O’Connor said the increase in homelessness isn’t unique to Whatcom County, but it is taking place throughout the entire state of Washington. Whatcom County however, has a housing shortage, and that’s why it’s seeing large numbers of homeless, she said.

After money is raised by Lydia Place, looking for affordable and livable apartments in Whatcom begins. Any affordable house in Whatcom county is considered.

Lydia Place also has 79 apartment units through the Bellingham Housing Authority available in order to provide transitional housing for homeless women and children, O’Connor said.

Once a place is found, Lydia Place helps the individual apply for the housing, she said. If they qualify and get into the housing, Lydia Place provides rental subsidies, paying their rent for a period of time until they get back on their feet.
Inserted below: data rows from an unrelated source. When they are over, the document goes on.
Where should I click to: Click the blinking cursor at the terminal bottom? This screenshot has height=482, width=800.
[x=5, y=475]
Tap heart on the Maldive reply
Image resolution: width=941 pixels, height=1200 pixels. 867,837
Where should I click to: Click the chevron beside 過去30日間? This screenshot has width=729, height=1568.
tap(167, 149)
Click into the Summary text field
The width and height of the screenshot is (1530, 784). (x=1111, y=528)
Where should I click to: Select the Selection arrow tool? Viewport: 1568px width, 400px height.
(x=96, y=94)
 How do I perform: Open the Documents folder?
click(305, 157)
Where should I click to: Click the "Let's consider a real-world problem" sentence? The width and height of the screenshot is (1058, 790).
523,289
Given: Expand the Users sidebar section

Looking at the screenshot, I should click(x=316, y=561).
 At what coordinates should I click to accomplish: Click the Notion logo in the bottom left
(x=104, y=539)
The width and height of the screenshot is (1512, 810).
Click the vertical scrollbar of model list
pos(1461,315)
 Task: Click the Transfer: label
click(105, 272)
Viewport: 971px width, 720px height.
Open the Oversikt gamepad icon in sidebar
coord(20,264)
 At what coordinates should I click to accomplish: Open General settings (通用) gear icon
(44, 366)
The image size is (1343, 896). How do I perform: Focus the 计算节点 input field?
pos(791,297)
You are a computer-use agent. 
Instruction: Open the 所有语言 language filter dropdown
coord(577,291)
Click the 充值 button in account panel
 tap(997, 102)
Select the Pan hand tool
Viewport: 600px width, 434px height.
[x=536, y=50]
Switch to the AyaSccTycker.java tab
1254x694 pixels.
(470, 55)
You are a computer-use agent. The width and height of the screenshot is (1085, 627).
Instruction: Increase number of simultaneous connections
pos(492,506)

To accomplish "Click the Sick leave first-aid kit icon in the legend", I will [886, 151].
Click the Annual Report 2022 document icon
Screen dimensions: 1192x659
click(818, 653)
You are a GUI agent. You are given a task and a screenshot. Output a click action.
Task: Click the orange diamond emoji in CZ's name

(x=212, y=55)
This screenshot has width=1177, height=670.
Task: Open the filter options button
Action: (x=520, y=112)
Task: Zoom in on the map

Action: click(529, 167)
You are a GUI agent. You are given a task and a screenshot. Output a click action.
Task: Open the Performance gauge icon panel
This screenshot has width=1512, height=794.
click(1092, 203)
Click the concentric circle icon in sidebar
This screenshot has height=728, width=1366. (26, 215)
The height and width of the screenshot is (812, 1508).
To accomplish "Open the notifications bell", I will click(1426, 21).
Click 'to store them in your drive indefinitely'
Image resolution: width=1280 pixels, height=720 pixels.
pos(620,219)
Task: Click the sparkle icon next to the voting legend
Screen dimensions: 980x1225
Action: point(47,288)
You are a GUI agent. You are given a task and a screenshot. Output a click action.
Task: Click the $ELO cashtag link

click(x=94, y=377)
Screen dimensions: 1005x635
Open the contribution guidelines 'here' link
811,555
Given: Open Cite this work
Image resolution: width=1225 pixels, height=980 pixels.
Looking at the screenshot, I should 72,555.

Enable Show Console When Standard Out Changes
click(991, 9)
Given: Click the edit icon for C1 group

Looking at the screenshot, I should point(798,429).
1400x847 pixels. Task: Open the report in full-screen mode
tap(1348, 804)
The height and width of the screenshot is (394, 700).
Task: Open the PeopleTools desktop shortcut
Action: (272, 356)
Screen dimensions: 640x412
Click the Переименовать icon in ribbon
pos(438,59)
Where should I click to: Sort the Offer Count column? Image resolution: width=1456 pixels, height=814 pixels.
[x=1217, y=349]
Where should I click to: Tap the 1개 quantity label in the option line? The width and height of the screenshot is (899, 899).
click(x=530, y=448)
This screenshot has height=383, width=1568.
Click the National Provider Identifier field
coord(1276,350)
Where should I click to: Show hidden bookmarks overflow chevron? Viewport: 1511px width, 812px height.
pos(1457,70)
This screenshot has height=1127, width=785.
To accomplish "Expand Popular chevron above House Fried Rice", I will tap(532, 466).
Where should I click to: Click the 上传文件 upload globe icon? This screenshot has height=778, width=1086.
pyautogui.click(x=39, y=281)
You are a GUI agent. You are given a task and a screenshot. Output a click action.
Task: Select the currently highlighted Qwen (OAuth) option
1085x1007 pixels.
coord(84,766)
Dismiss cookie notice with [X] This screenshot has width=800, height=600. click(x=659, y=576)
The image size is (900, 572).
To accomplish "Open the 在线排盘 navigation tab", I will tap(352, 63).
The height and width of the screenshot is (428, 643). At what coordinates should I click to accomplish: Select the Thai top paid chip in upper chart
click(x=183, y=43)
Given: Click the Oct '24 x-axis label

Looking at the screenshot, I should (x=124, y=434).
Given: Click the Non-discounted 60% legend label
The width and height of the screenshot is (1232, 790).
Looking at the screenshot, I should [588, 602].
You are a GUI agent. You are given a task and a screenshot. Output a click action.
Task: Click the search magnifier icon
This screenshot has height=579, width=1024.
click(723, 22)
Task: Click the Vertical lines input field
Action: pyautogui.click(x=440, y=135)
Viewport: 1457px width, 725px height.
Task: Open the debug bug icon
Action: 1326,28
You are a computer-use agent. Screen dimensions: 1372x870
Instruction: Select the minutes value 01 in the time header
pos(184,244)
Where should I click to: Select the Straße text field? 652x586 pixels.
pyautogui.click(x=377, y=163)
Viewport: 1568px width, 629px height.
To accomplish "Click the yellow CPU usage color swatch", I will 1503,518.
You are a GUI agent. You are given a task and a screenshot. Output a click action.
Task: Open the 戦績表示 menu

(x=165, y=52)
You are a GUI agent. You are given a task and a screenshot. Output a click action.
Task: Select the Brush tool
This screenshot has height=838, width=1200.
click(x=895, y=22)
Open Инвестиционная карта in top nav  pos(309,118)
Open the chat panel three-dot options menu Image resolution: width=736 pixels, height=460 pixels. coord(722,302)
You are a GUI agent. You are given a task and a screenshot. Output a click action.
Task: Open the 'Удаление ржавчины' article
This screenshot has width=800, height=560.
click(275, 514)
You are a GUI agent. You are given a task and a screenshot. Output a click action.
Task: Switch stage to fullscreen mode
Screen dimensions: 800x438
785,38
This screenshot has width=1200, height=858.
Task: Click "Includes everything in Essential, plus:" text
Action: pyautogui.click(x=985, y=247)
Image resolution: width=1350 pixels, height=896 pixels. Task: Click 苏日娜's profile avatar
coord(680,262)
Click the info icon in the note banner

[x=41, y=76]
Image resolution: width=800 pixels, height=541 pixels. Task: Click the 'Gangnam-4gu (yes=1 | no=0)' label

Financial help is available for however long they need to regain stability, O’Connor said.

Lydia Place works with Domestic Violence and Sexual Assault Services of Whatcom County, providing housing case management to the mothers and women who are fleeing domestic violence and enter the emergency shelter, O’Connor said.

Housing case management is a group of people who work directly with the individuals who are in need of services, O’Connor said. Each person will be assigned a case manager who will be finding out what services the individual needs, such as housing, parenting classes, addiction courses, and other social issues, she said.

Among the variety of services is an evidence-based parenting program.

“The idea of that is that we want to break the cycle of poverty, so the kids that we’re serving in our programs now don’t grow up to need services as adults,” O’Connor said.April McCabe, case management intern at Lydia Place, said she mostly shadows case managers who are meeting with clients and working with them one-on-one by providing them with in-home support.

 

// Photo by Caleb Galbreath
// Photo by Caleb Galbreath

 

“It’s a wonderful organization. I’ve really enjoyed it so far,” McCabe said. “I think people should just be very mindful of the homeless situation and realize that it is a crisis in Bellingham, Seattle, and Skagit County.”

Lydia Place’s second-biggest event of the year will be “Handbags for Housing,” which will be another fundraiser happening in June, Alkhedairy said.